Bacterial cells come in a wide variety of shapes and sizes. Within a given class, however, cells typically grow and divide in such a way as to maintain the particular shape and size distribution programmed by their genome. Research in my laboratory is focused on understanding how these programs are executed by uncovering the molecular mechanisms organizing cell envelope assembly and promoting cell division. The general problems we wish to address are: i) how the synthetic machineries that make the cell membrane, cell wall (peptidoglycan), and other envelope layers are coordinated in space and time to construct a cell with uniform shape, ii) how the cell division machinery drives the invagination of the cell envelope and builds the new daughter cell poles, and iii) how cells know where and when to divide in the first place. A multidisciplinary approach including genetics, biochemistry, microscopy, and genomics will be taken to address these questions using the Gram-negative rod Escherichia coli as our primary model bacterium. Ideally, our work will not only help further our understanding of fundamental aspects of bacterial cell biology, but will also provide new avenues with which to short-circuit the bacterial growth program for potential therapeutic intervention.

Current Projects

Division-site placement: To begin the division process, the bacterial tubulin protein FtsZ polymerizes into a dynamic ring-like structure just underneath the cell membrane at the prospective site of fission. This Z-ring then recruits a host of additional division proteins to organize the assembly of a multi-protein molecular machine that promotes cytokinesis. We recently identified SlmA as a chromosome-associated, FtsZ-interacting protein that controls Z-ring placement and helps prevent cells from dividing over their chromosomes. Genetic, cell biological, biochemical, and genomic experiments are now underway to further explore SlmA function and the mechanism by which it regulates Z-ring assembly. Additional global genetic screens will also be performed to help us discover other regulators governing the timing and placement of Z-ring assembly.

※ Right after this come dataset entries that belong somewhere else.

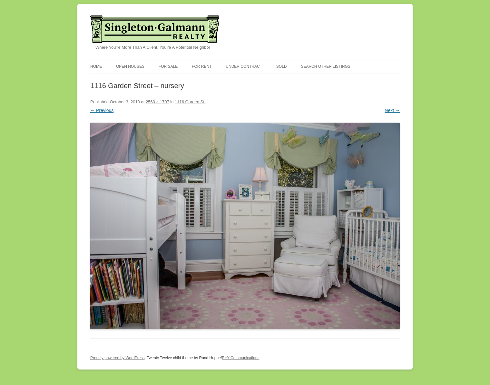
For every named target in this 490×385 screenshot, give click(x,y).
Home (96, 66)
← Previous (101, 110)
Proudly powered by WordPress (117, 358)
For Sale (168, 66)
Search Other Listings (325, 66)
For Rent (201, 66)
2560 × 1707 (157, 101)
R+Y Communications (240, 358)
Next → (392, 110)
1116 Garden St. (190, 101)
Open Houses (130, 66)
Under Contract (244, 66)
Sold (281, 66)
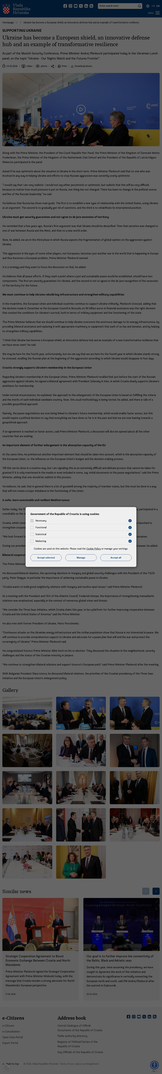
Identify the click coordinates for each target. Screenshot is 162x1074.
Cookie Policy (93, 548)
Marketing (40, 541)
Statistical (40, 534)
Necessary (40, 520)
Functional (41, 527)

Peptidoglycan synthesis and remodeling: Most bacteria surround themselves with a crosslinked polysaccharide called peptidoglycan (PG) or murein. This PG layer is essential for the integrity of most bacterial cells with any breach in its continuity leading to rapid cell lysis and death. In addition to its essentiality, PG is unique to the bacterial world, and many of the enzymes required for its assembly are surface exposed. These properties make PG synthesis an ideal target for antibacterial agents. Indeed, many of our most successful antibacterial therapies target PG production (penicillin and vancomycin, for example).

Construction of the PG layer requires enzymes that make the polysaccharide strands (transglycosylases) and enzymes that form the peptide crosslinks (transpeptidases). Adding new material to the existing PG structure is also thought to require the action of murein hydrolases, enzymes that break PG linkages. The E. coli genome codes for over thirty potential murein hydrolases. In all but a few cases, the physiological role(s) of these enzymes are unknown. In addition, it is unclear how the activities of these enzymes are held in check to prevent uncontrolled PG degradation and cell lysis. To better understand the function of these enzymes and their potential role(s) in PG assembly and remodeling, we are currently taking advantage of new cell biological tools to study their subcellular localization in addition to initiating genetic and biochemical studies to define their precise enzymatic activities and how they may be regulated.